When she got a little closer, it lifted its muzzle barely toward her, steadily screaming. She turned straight around and went back to her car. Its door hung open.

She seized the door's handle, and put her foot into the car, onto the rubber mat. She could feel the car accelerate, fly fly forward. Out loud she said: "It will stop that. It has to die in a minute. Before I am out of sight, it will stop that."

She withdrew her foot, and stood looking away, as though someone might come, or be coming. Nothing appeared.

She turned toward the dog. It pumped its body, and continued to scream, with a sharper sound. She looked around.

A rock. She was looking for a rock, as she prayed not to see one. But there were several, off the roadside. One lay under the ferns, almost beside her; a big, lumpy one with a whitish color. When she bent to pick it up, it was even heavier than it looked. Spring had not warmed it.

The dog, between and with its screams, had begun a snatching snarl as she came closer. There was another loud sound, and she realized it was a roaring in her ears. The weight of the rock seemed to be pulling her into the ground.

Just above the racket, she lifted the rock in both hands, straining her wrists, and harder than any tennis serve, so hard she almost fell forward, she brought it down on the jumping head.

There was an indescribable sound; and then silence. It surged over them, marvelous and new. Edie looked down.

She went and leaned against another sapling. Her hand was fouled, and there was blood on the skirt of her raincoat.

In a minute or two, she went through the ferns, down to the brook.

Squatting, she plunged her hands into the cold rapid water. It flowed away, stained, and then clear. She pulled off her raincoat and wiped her hands on its clean top. She looked around, but there was no place for it. Her leg scratched by briars, she climbed back up through the ferns. Their fiddleheads were curled tight.

As she went by, she looked down hard at the big brown body. A flea leaped lightly on the flank and vanished.
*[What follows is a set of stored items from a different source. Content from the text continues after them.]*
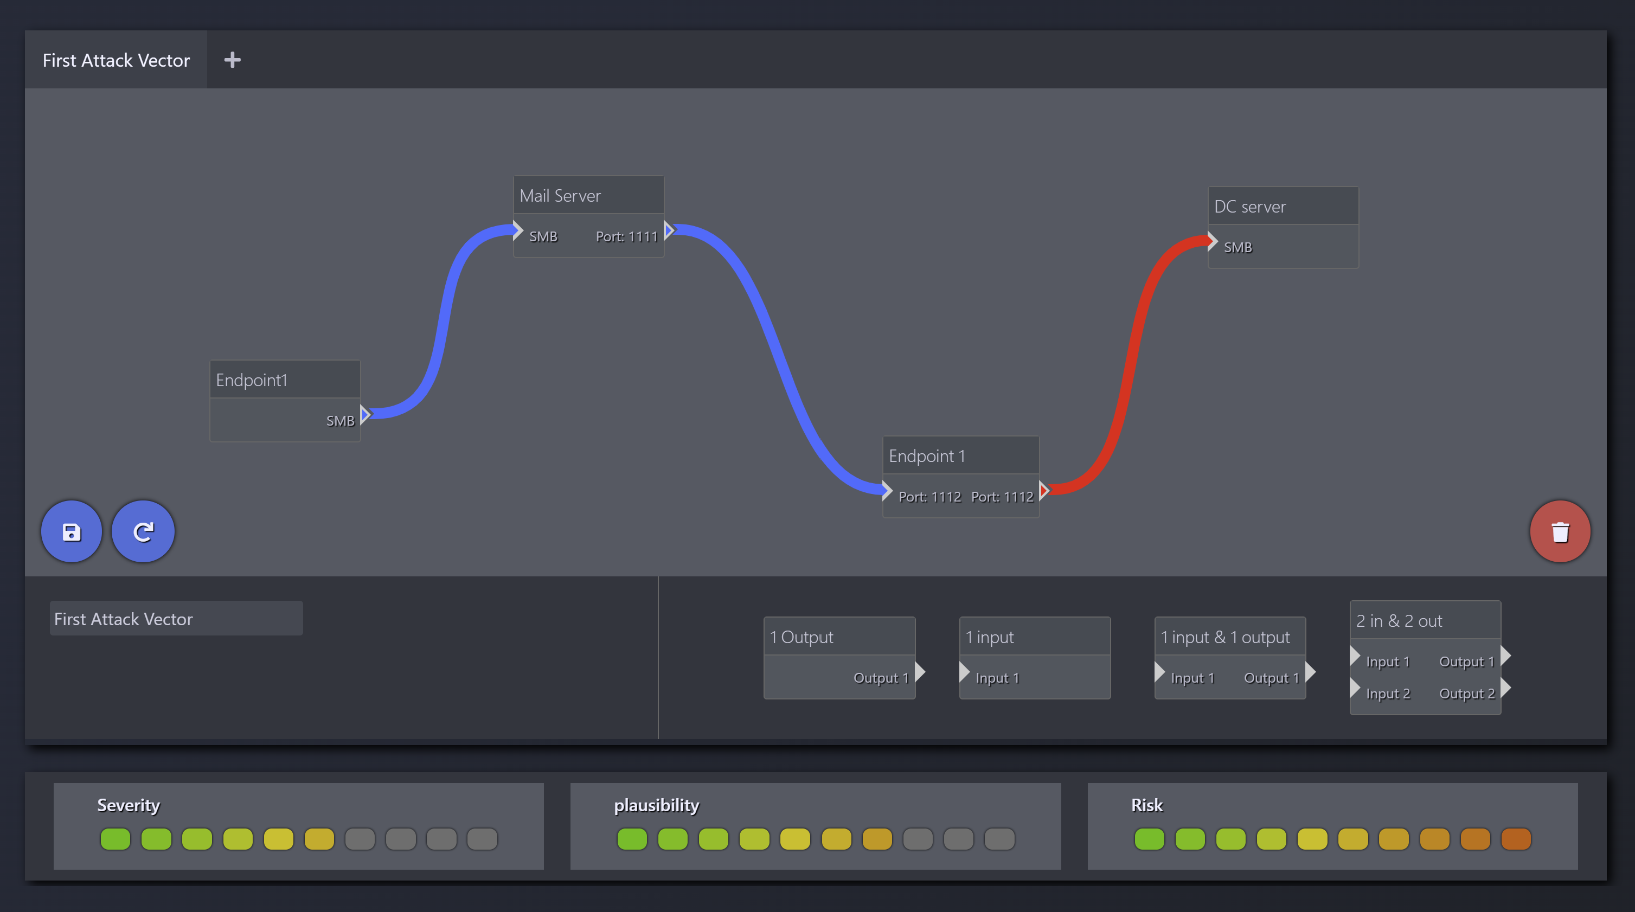Choose the 2 in & 2 out template
The height and width of the screenshot is (912, 1635).
[x=1424, y=620]
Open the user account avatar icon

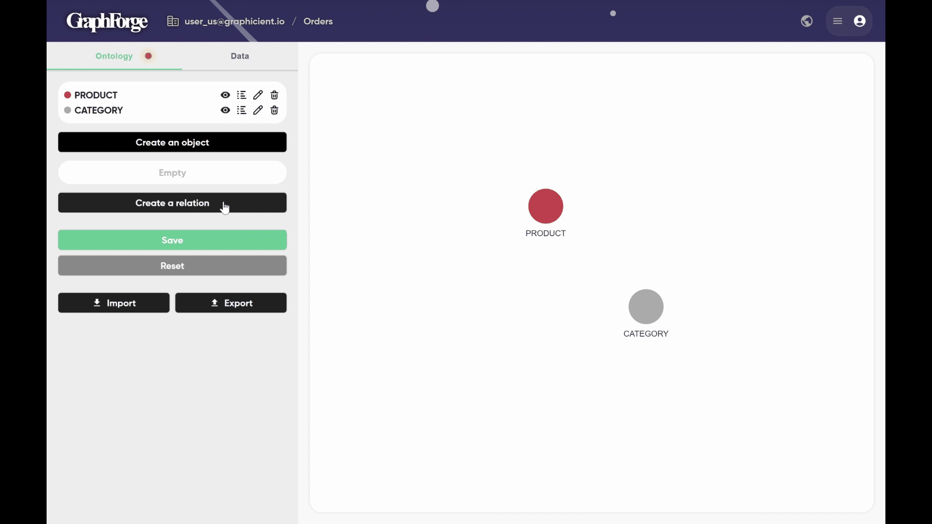click(860, 21)
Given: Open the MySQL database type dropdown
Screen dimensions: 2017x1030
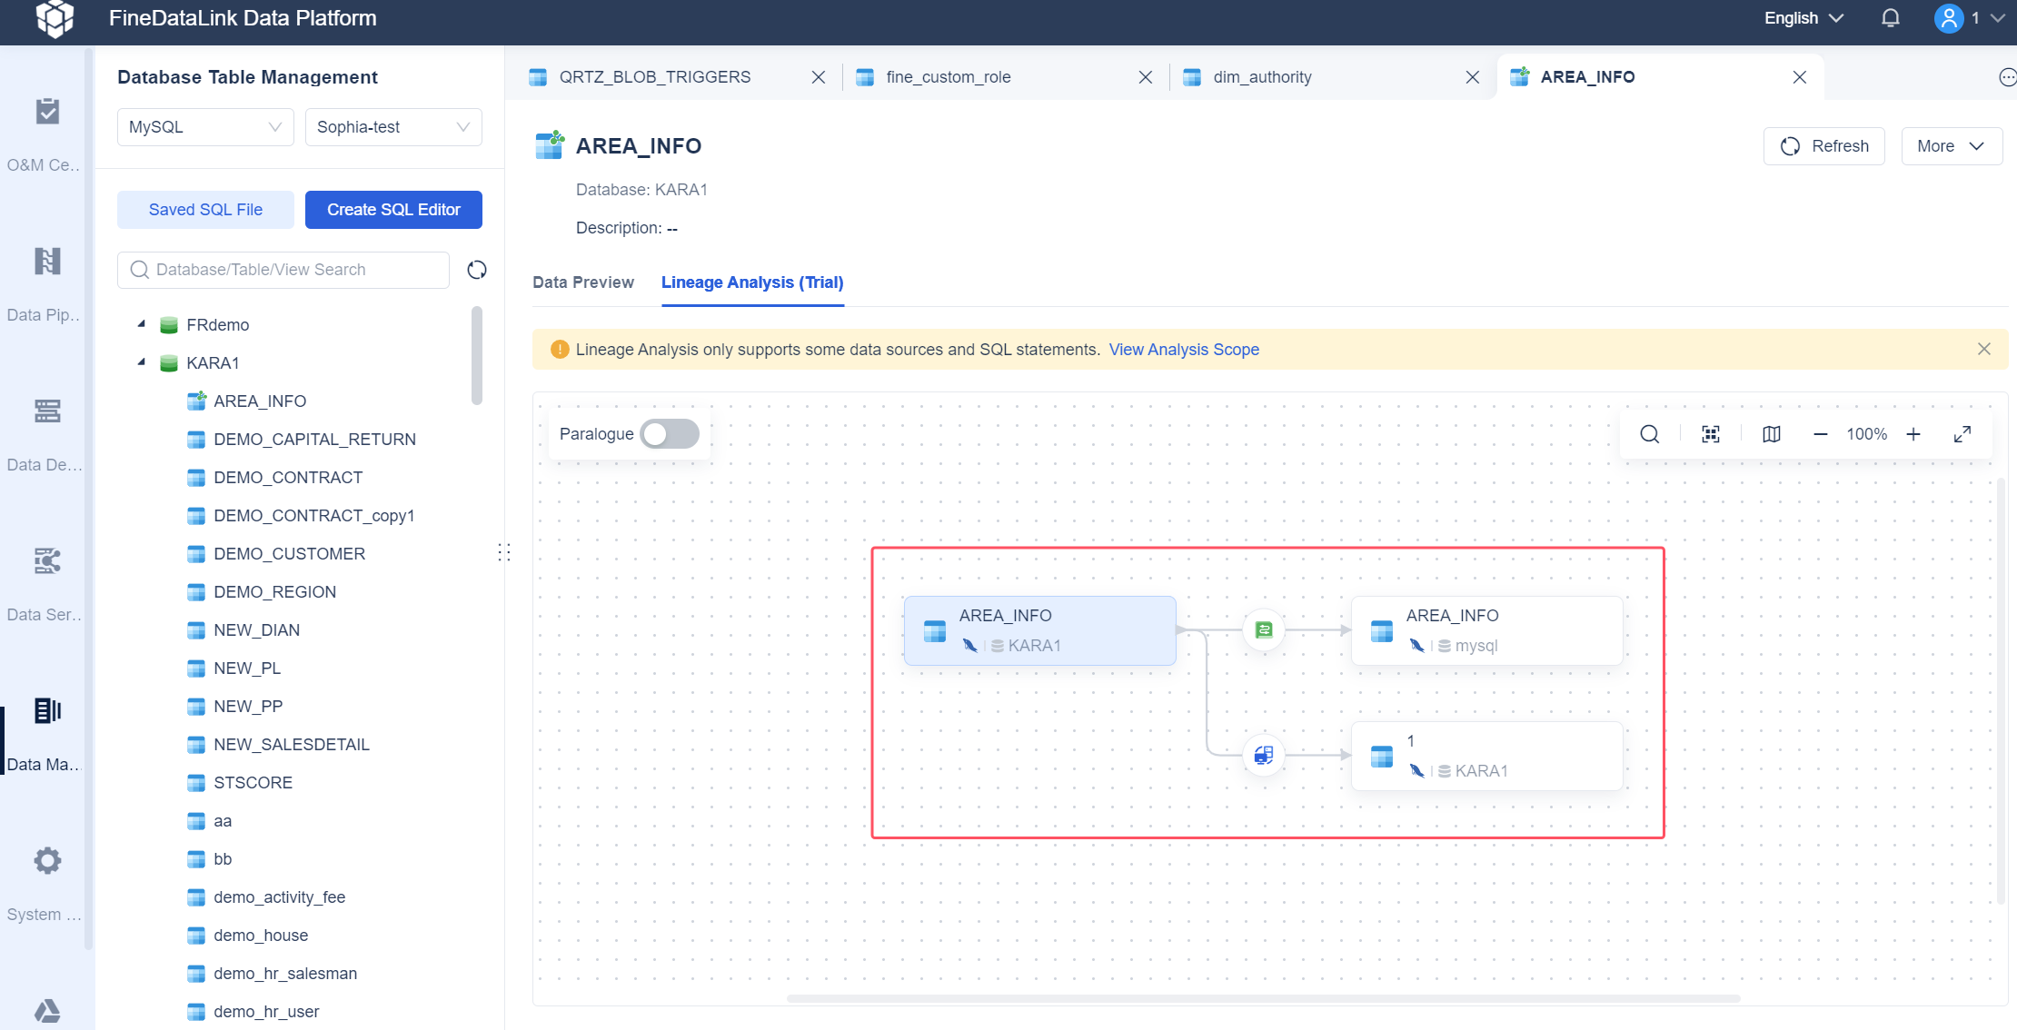Looking at the screenshot, I should 205,127.
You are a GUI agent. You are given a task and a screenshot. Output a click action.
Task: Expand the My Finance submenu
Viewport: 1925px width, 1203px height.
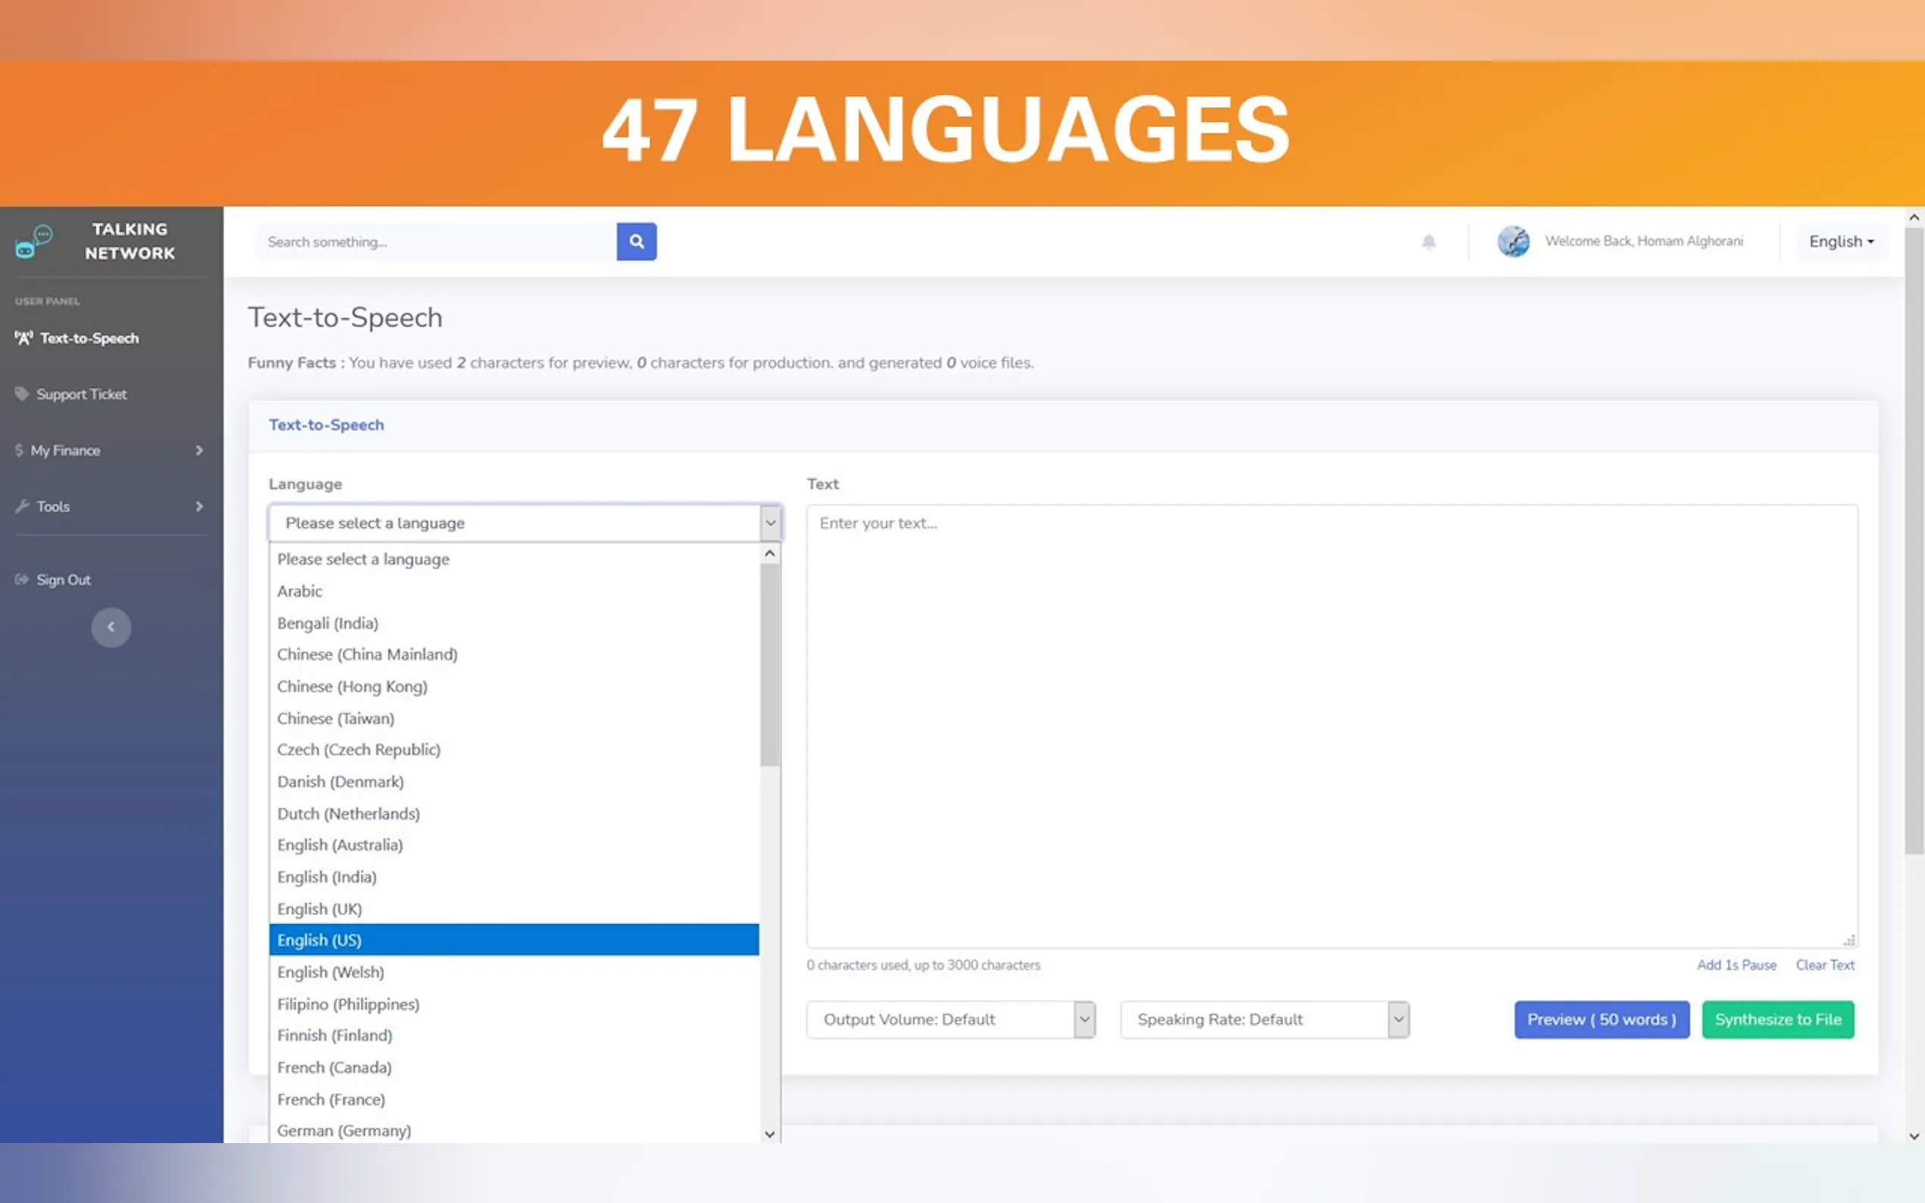[x=199, y=450]
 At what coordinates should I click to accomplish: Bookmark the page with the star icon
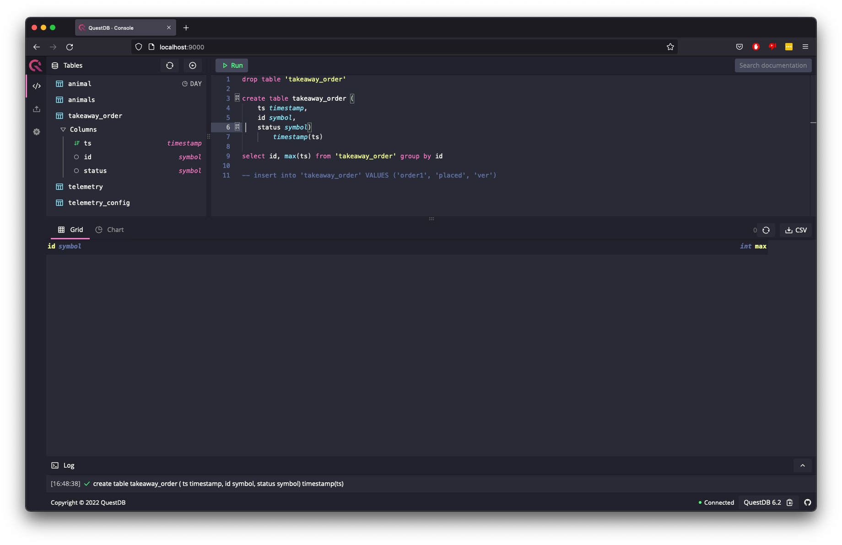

She went back to the car, and opening the luggage compartment, stuffed the folded raincoat behind the spare tire, top carefully uppermost. Then she got back behind the wheel and slammed the door.

She sat there, the lilac toilet water in its white container by her damp hand, limp on the fuzzy seat. She had nothing on which to dry it further.

She sat in a quiet and pure amazement. No one passed, and she did not look back over her shoulder.

The silence was good. She had created it. She looked at the careful pink of her nails. It was not chipped. But her hands were different.

She admired them, lax and guiltless. They had been waylaid.

The random quality of pain, the catholicity of its sizes, occurred to her. The sounds that had stopped, like the redstart, were part of the April air. She heard the brook, still rustling.

The brook, and her hands, and the day, were ordinary.

Her mind was quite blank and restful. Eventually, she turned the key, and the car, obediently, slowly, easily, began to move forward.

She drove like that, without thought, and finally she came up on the left of the big gates. A few drops starred the windshield. She turned in.

The rain was sprinkling the parking lot; she sat and watched the windshield mist over and begin to send bright stretched drops zigzagging down after each other. Then there was a faint light rattle on the roof.

Miss Monory was at the nurses' station, and "Hello! Miss Gordon!" she said in her tone of recorded pleasure, as Edie passed.

But Edie was so used to the fog of fear in the hall that it wasn't until she pushed open the door of 408, her other hand gripping the little box, that she knew her breath was coming easily; and that she had in her hand a present.